**REQUEST:**
Pick out every line in the rows below that contains the word "pair", and copy each of those lines in full.

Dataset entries

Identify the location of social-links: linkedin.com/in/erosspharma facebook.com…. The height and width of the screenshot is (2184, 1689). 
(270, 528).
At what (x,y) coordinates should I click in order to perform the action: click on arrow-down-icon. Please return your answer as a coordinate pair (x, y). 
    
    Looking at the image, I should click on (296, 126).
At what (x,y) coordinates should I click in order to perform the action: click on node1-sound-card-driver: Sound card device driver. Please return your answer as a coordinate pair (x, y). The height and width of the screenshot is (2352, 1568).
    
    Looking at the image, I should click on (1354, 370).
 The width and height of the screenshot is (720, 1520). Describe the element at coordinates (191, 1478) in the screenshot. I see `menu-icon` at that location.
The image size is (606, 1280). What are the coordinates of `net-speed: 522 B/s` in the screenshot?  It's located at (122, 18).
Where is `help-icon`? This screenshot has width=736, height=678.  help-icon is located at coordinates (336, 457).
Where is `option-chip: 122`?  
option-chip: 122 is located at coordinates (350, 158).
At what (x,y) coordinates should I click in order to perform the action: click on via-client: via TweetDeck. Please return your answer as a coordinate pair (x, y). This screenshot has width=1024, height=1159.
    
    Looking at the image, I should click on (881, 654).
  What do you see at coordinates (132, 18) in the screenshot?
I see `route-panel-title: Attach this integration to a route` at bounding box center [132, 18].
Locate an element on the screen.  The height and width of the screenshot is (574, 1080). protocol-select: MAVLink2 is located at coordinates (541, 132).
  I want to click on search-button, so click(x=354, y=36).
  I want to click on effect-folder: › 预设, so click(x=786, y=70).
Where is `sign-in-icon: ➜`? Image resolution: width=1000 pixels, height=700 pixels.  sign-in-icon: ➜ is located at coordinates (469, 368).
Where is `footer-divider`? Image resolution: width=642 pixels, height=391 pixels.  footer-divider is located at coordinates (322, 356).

**RESULT OF THE TASK:**
At what (x,y) coordinates should I click in order to perform the action: click on arrow-down-icon. Please return your answer as a coordinate pair (x, y). 
At what (x,y) coordinates should I click in order to perform the action: click on node1-sound-card-driver: Sound card device driver. Please return your answer as a coordinate pair (x, y). The height and width of the screenshot is (2352, 1568).
At what (x,y) coordinates should I click in order to perform the action: click on via-client: via TweetDeck. Please return your answer as a coordinate pair (x, y). This screenshot has width=1024, height=1159.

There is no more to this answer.